By the end of January 2014, Kyiv was simmering with unrest in the wake of President Viktor Yanukovych's about-face on a key issue that helped win him the election four years earlier. Bowing to Kremlin pressure, he’d decided against signing an association agreement with the European Union, a stepping stone for Ukraine’s greater integration with the West. Protestors swarmed and occupied the Maidan, Kyiv’s central square, demanding Yanukovych make good on his promise.

He didn’t.

On 16 January, the president signed a group of laws limiting people’s freedoms to hold protest rallies, thus prompting outpourings of anger that led to the first Ukrainian casualties in clashes with the security police.

On 28 January, the European Parliament (EP) dispatched an emergency fact-finding delegation. Several members of the body met with Yanukovych, Ukrainian opposition groups, and church leaders. Upon their return 48 hours later, on January 30, the delegation briefed their colleagues in Strasbourg, who adopted a resolution calling on the government to stop street repressions and release detained protestors and political prisoners.

Tatjana Ždanoka, an MEP from Latvia, was one of the delegates sent to Kyiv. But she did not report her findings to other legislators from the European Parliament. Instead, she sent a confidential report to her FSB handler Sergey Beltyukov, stating her view that anti-Yanukovych demonstrators, already two months in, were unlikely to disband in the near future. Three days before the trip to Kyiv, Ždanoka traveled to St. Petersburg and met Beltyukov, who had waited for her at the airport.

Ždanoka did not report her findings from Kyiv to other legislators from the European Parliament. Instead, she sent a confidential report to her FSB handler Sergey Beltyukov, saying that anti-Yanukovych demonstrators, already two months in to the Maidan protests, were unlikely to disband in the near future.

“My impressions are contradictory,” Ždanoka wrote to Beltyukov at his burner email account on February 6. “Yanukovych is too cunning to be unraveled in the course of a 1.5-hour conversation. But the feeling is that he is ready for a forceful scenario… On the other hand, some observers are inclined to believe that Yanukovych will sign a treaty with the EU very soon, getting maximum bonuses from all sides. He looked quite cheerful, calm and confident in his meeting with us on Monday. I thought he should have been more confused… [A]s far as the Maidan is concerned — where we walked on Sunday late in the evening, my feelings are mixed: some mixture of farce, drama, horror and comedy (with a preponderance of the third component in this list). It's not going to all dissipate that easily.”

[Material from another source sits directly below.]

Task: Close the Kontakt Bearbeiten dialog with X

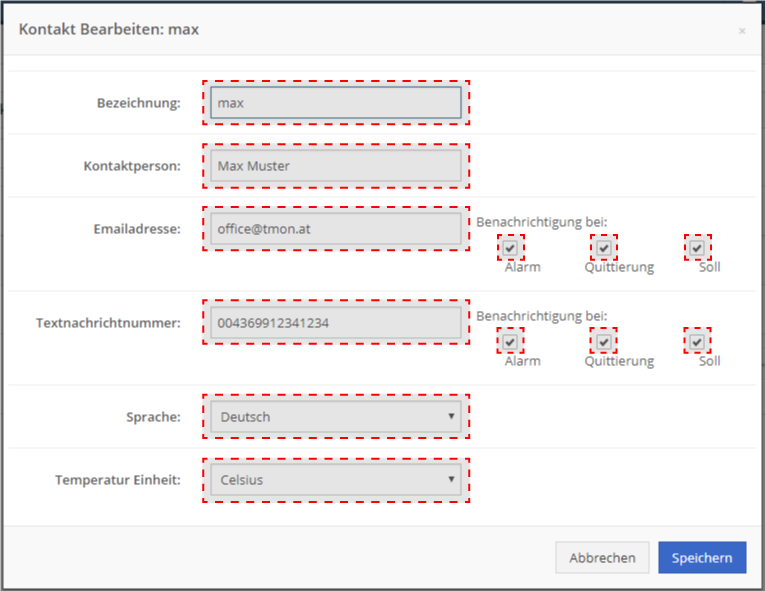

The same day, Beltyukov replied succinctly: “Thank you!!!”

It is not clear what Beltyukov, an officer of Russia’s Federal Security Service (FSB), did with this private intelligence report from a member of the European Parliament (MEP), nor what role it may have played in shaping the Kremlin’s measures in the following days. However, two weeks later the FSB dispatched its own delegation to Kyiv, led by Sergey Beseda, the head of the organization’s Fifth Service, its foreign intelligence arm. Their mission was to pressure Yanukovych not to entertain an accommodation with the protesters, but rather to crack down harder on them. The following evening would see the bloodiest hours of Ukraine’s Euromaidan Revolution, with at least 21 protesters killed by snipers. By the end of February 2014, the embattled Ukrainian president would defect to Russia, and Russia would mount a stealth invasion and seizure of Crimea, kick-starting a war that, through periods of intensification and lulls, continues to the present day.

In January, The Insider, along with its investigative partner Re:Balticareported that Ždanoka, whose pro-Russian sentiments were hardly secret to begin with, had been an agent of the FSB for the better part of a decade. Those findings were based on a small tranche of emails of her correspondence with Beltyukov and another FSB handler. In response to our story, the European Parliament opened an inquiry that ultimately led to “sanctions” in the amount of €1,750 to be placed on Ždanoka. Her activities as an MEP were also limited. A Latvian State Security Service (VDD) investigation is ongoing.

The Insider and Re:Baltica can now reveal more of Ždanoka’s connivance with Russian intelligence, based on an even larger tranche of her correspondence with Putin’s spies. Specifically, Ždanoka corresponded with Beltyukov from 2013 until 2017, according to the almost 19,000 emails The Insider and Re:Baltica have examined. She also communicated with another FSB case officer, Dmitry Gladey, her longtime contact and first handler from the Fifth Service.

Ždanoka corresponded with Beltyukov from 2013 until 2017, according to the almost 19,000 emails The Insider and Re:Baltica have examined. She also communicated with another FSB case officer, Dmitry Gladey, her longtime contact and first handler from the Fifth Service.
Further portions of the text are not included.